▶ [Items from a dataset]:
⟨

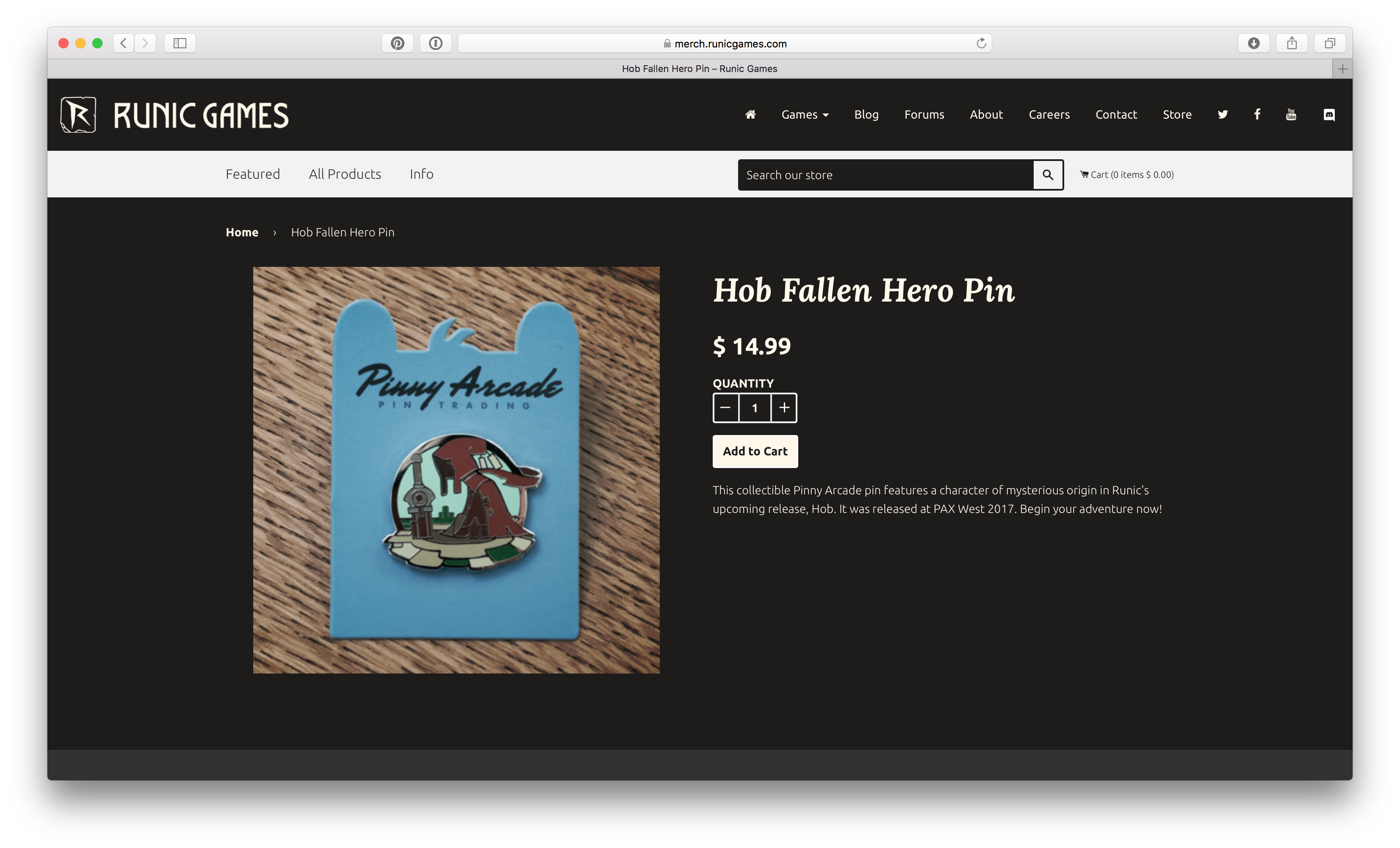Open the All Products tab
The width and height of the screenshot is (1400, 848).
(345, 174)
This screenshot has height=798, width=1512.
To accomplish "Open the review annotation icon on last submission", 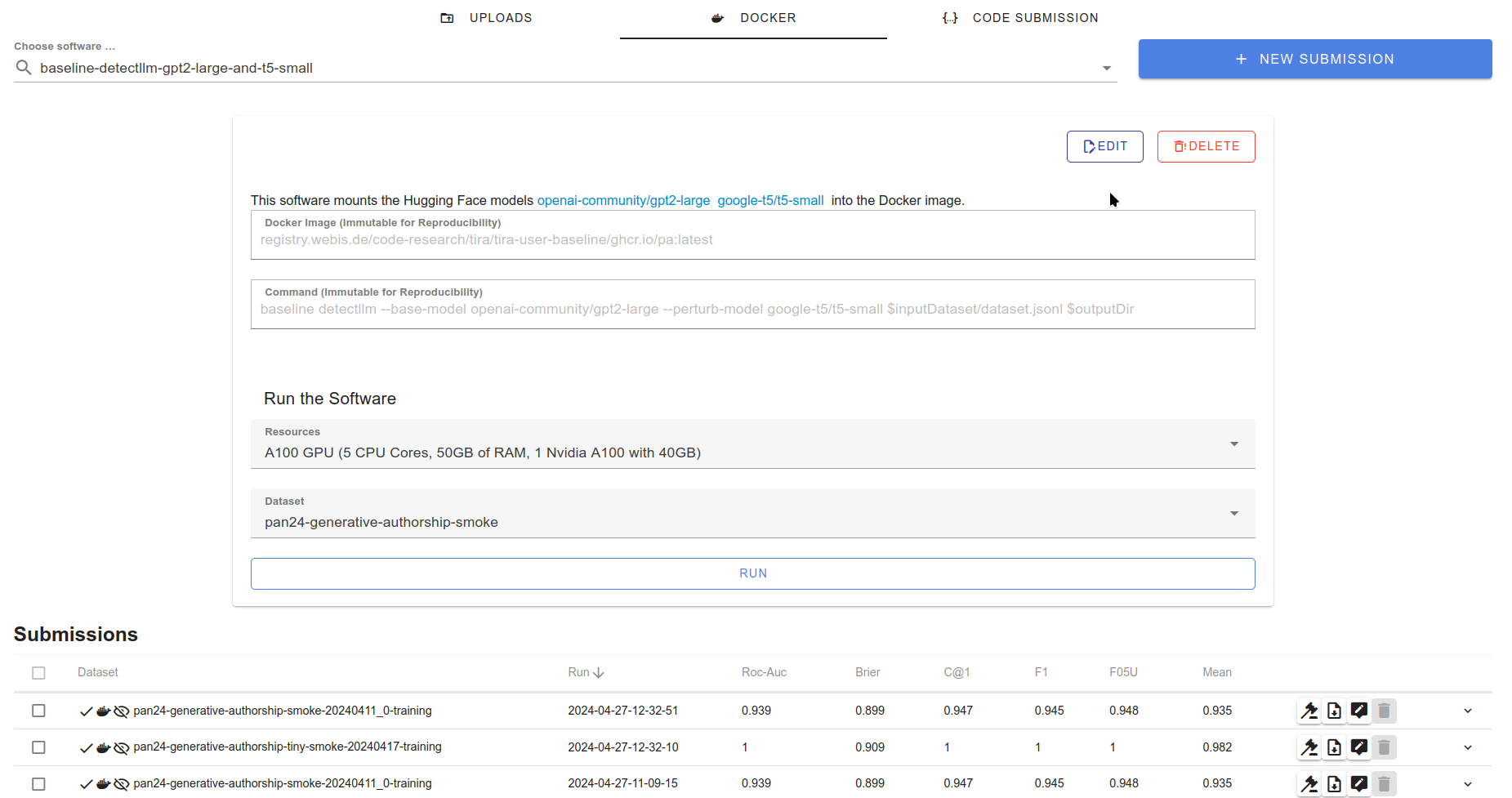I will [x=1359, y=782].
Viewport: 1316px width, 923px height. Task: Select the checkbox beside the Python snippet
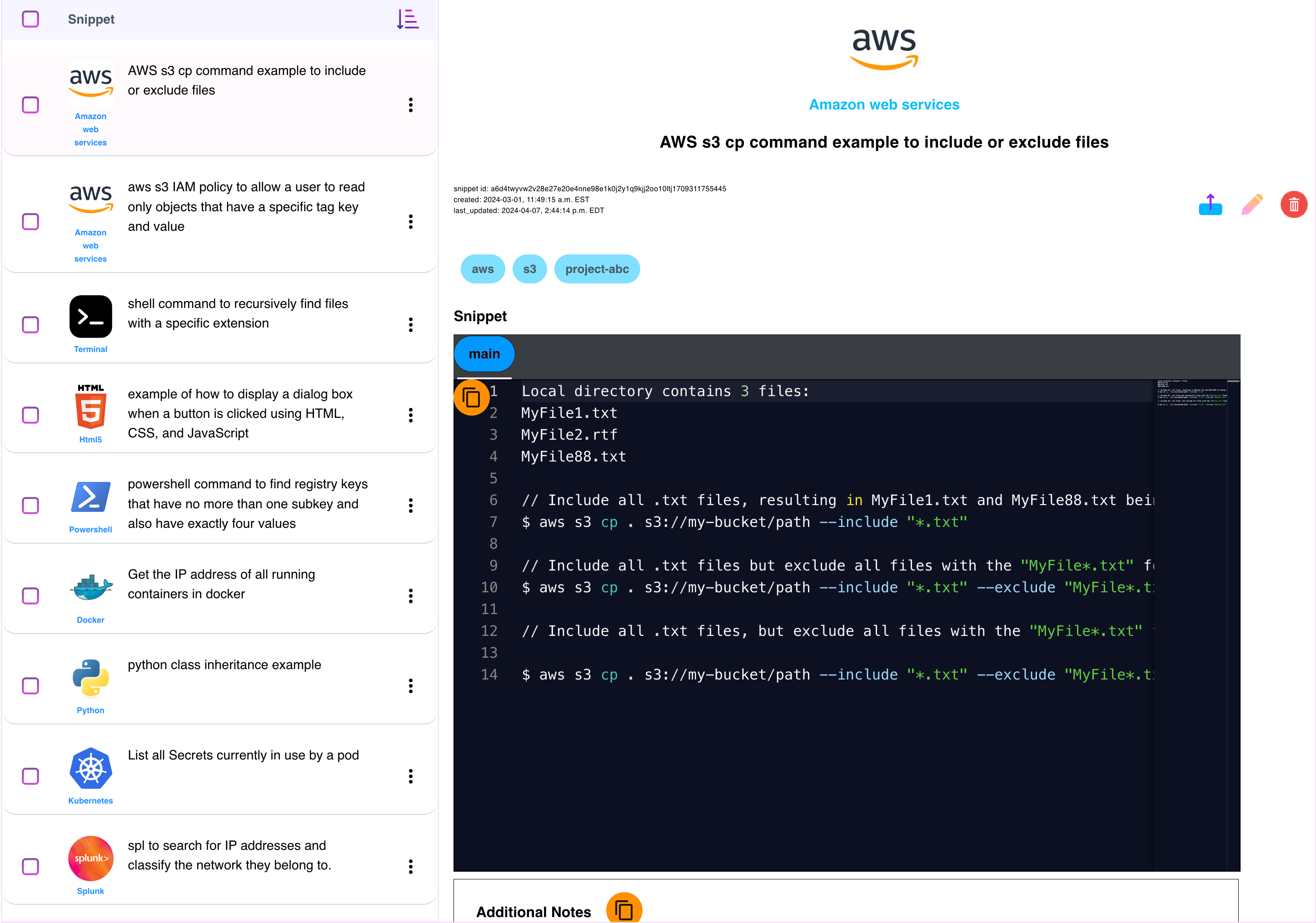coord(30,685)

⟩

▶ [What is expected]: Return, exactly as they appear, the lines from the line containing "Viewport: 1316px width, 923px" through the end of the records above, both ends included, without pictures.

▶ [Solution to the problem]:
Viewport: 1316px width, 923px height. Task: Select the checkbox beside the Python snippet
coord(30,685)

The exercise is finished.